Quotas and Resource Limits in Kubernetes

It is always best to have capacity management on any system, particularly when resources are shared. This is particularly important for memory and CPU use as potentially a rogue application can impact other users. Thankfully containerised solutions make use of underlying technology such as kernel cgroups that allow ring-fencing of resources available on the underlying Host.

The two main criteria when allocating resources are the requests that a container makes and it's limits.

The request is used by the scheduler when deciding where to place the POD. This tells the system how much CPU or memory that the application needs to run. If there are no Nodes that have sufficient resources available then the PODs will not be scheduled.

The limit is a value that can be set which will allow an intervention to take place should there be an issue. A POD will be terminated if it should consume more memory then the limit that has been set.

In the case of a burst of CPU the POD could grab some extra CPU if the limit is made larger then the request but it will be limited at some point, rather then killed off.

For predictable behaviour the limit and request value for a container can be made the same.
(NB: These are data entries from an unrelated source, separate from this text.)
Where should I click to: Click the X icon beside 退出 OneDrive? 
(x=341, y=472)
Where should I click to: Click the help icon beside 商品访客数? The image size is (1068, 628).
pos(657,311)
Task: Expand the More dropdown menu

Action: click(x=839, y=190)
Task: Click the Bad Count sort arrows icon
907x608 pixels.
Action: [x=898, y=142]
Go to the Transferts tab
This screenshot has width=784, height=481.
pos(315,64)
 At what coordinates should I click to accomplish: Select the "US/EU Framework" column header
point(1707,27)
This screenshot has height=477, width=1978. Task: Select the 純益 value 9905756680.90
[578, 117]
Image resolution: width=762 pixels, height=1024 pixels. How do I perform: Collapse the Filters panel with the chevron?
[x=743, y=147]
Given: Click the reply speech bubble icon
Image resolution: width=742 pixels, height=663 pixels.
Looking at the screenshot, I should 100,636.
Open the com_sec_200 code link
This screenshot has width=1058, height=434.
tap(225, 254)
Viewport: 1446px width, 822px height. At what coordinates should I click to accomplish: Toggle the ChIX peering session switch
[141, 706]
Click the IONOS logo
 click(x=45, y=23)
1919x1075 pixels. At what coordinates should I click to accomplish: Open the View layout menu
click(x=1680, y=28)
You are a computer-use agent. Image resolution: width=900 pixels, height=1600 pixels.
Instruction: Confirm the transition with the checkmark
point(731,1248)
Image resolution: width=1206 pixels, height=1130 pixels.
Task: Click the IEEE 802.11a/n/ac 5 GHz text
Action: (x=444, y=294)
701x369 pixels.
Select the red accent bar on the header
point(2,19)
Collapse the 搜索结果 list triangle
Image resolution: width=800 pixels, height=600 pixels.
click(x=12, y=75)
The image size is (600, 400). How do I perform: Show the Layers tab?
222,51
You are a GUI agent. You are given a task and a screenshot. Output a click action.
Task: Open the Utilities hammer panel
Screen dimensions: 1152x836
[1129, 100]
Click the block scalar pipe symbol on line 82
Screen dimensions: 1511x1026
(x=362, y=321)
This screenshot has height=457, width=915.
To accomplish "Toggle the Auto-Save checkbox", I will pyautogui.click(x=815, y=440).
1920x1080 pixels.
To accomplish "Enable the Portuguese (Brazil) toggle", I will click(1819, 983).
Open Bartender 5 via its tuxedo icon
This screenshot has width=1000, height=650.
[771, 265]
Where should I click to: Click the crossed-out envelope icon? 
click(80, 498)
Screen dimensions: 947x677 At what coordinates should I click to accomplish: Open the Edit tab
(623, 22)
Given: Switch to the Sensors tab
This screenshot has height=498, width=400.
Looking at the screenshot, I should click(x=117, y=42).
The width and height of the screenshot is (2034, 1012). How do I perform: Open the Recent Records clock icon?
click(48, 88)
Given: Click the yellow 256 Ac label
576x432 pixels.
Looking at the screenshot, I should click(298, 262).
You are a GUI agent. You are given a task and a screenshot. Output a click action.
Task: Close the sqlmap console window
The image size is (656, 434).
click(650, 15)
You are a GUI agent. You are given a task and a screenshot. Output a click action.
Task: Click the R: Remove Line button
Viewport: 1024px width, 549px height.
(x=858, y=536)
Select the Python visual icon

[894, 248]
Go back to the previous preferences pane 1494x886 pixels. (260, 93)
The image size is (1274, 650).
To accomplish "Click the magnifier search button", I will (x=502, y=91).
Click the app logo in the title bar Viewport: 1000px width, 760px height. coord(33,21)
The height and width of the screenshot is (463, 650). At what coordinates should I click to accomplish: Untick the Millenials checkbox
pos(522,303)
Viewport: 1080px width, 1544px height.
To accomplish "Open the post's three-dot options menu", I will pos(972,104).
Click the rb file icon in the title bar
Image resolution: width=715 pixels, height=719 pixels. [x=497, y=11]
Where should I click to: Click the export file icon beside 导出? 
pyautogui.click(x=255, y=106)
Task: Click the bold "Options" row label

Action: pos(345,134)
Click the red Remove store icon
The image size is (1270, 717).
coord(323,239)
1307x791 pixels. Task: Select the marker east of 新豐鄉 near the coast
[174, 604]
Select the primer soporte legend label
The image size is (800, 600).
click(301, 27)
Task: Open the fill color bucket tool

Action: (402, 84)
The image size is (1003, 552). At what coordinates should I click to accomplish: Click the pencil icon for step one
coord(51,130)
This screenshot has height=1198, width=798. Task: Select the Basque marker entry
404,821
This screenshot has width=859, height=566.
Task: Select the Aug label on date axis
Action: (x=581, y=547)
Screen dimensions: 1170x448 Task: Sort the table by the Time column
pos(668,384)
A higher limit will give a bit more headroom should there be occasional peaks in memory or CPU use.

Setting Limit Ranges

By default containers run with unbounded resources and this may be fine if the application is guaranteed not to start grabbing more CPU or memory. However most people responsible for a production system are probably not going to rely on the application not running amok.

This is where setting limits within the manifest file is useful.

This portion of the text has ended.